La obtención de beneficios es lo que lleva al intermediario a pagar poco y cobrar mucho y a tratar de ahogar al repartidor pagándole menos, llegando a mínimos abusivos; el repartidor responde ahorrando tiempo y para ello ocupa el carril bus o la acera, si no está invadida por un ciclista que necesita llegar pronto a un trabajo mal pagado. Cada uno mira por sí mismo, ignora a los demás y a la colectividad. Es el sálvese quien pueda, la ley de la selva.

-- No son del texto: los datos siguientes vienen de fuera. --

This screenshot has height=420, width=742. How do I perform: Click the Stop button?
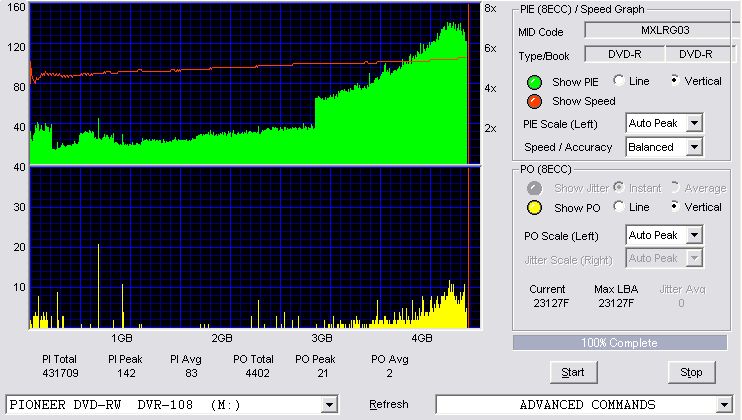[x=691, y=373]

Hay un egoísmo estimulado por la necesidad de sobrevivir y hay también un egoísmo de baja intensidad que se percibe en conductas que no son sólo incívicas; son indecentes: orinar y hasta masturbarse en plena calle. Hace un tiempo estar borracho era un oprobio. La gente se reía de quién bebía hasta perder el sentido y sentía lástima por los alcohólicos. Hoy la borrachera se utiliza como eximente para conductores homicidas.

Algo debería reflexionar el colectivo de enseñantes. A no ser que se asuma que en las aulas sólo se enseñan técnicas y no se transmiten valores. El resultado es lo que el añorado Gabriel Cardona llamaba el “fascismo personal”, el ensañamiento con el débil. Él lo percibía y lo repudiaba en las novatadas en los cuarteles, en el mal trato a los novatos.

Barcelona necesita la ordenanza del civismo para reconducir una convivencia deteriorada, pero habría que meditar sobre cómo se ha llegado hasta aquí y cambiar las circunstancias que lo han provocado. Tiene parte de razón la izquierda de la izquierda en la necesidad de educar al personal. Ahora las medidas son necesarias porque no todos están educados, pero ¿cuándo lo estarán? La maldad existe (sea o no ignorancia del bien, como creía Platón), y acecha escondida trás lo que McPherson llamó un día el “egoísmo posesivo”.

El yo por encima de todo y de todos.